A lot of people are down on Gamestop because they don't have a significant downloadable offering.  I think for the time being that is not needed, and when it is, they will have the brand to help them.   The Wall St analysts are going batty talking about downloadable content, but here is a gamer named Francis on investorplace.com in the comments section of an article about Gamestop.  I find his views extremely apropos.

"Music CDs aren't even near the file size of a game. People have an option of downloading a whole album or just a few songs. You can't do that with games. A huge number of people don't even have good internet connection, and you'd expect them to easily download a game? There's no problem downloading smaller games like Plants vs Zombies or Limbo or Echochrome. But what about games like God of War 3, Sims 3, or other "blockbuster" titles? Those games vary in sizes from 8GB to a whopping 50GB. Digital downloads still has a lot of catching up to do... How is digital download cheaper for console makers? You do know companies would need to use servers to store and distribute their games, right? So yes, they won't have to spend on game cases and discs, but the cost is just transferred to running servers. The price won't still go down. I could even argue that digital download would cost the consumer even more than buying hard copies. Instead of being stored on discs, digital copies are stored on hard drives. Consumers are forced to upgrade to bigger hard drives. There's also the issue of damage. Any damage done to a hard drive would put dozens of games inside it in danger. Yes you can re-download them again, but that would just mean going through all that wait for downloads to finish again. You have a hard drive full of games with sizes higher than 5GB? Have fun re-downloading them.

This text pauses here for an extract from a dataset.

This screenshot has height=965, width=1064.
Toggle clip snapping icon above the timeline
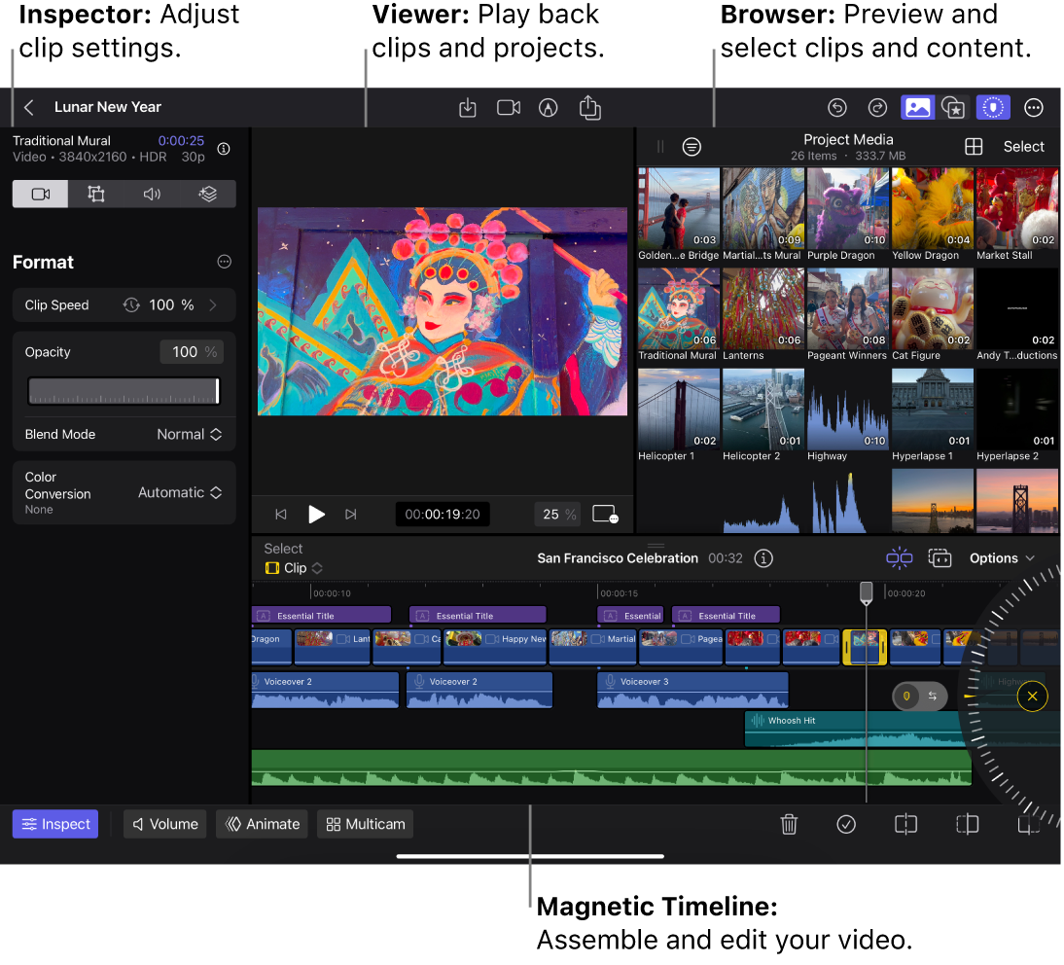click(900, 558)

With discs, you damage one, the others aren't affected. Another plus of owning hard copies? Resale. You're stuck with whatever game you bought through downloading. With hard copies, you have the option of trading it for another game or for cash. The industry of hard copies isn't dying." 

Meanwhile GME is doing things like hosting midnight release parties and giving gamers chances to win trips to E3 in LA every year, loyalty programs.

But even just forgetting about how Walmart and Amazon are trying to cut into Gamestop's business (which is not that different from the past) the P/E is about 8, and the company just announced a $300 B stock buy-back, and even better, over the next few months and for the Christmas season, Microsoft's Kinect and Sony's answer to motion gaming are being released.  And many kids who now have wii's are going to want to upgrade.

So this fall should actually be a pretty good one for the video game industry.  Gamestop is one way to buy into all of that, since it's a pure play and benefits from hardware, it's not the politics of a game studio and which genius is going to make which new game, it's just an extremely popular and profitable franchise with lots of gamers who love going there.

My preferred vehicle for this trade is to buy $21 October calls around .20 - .25.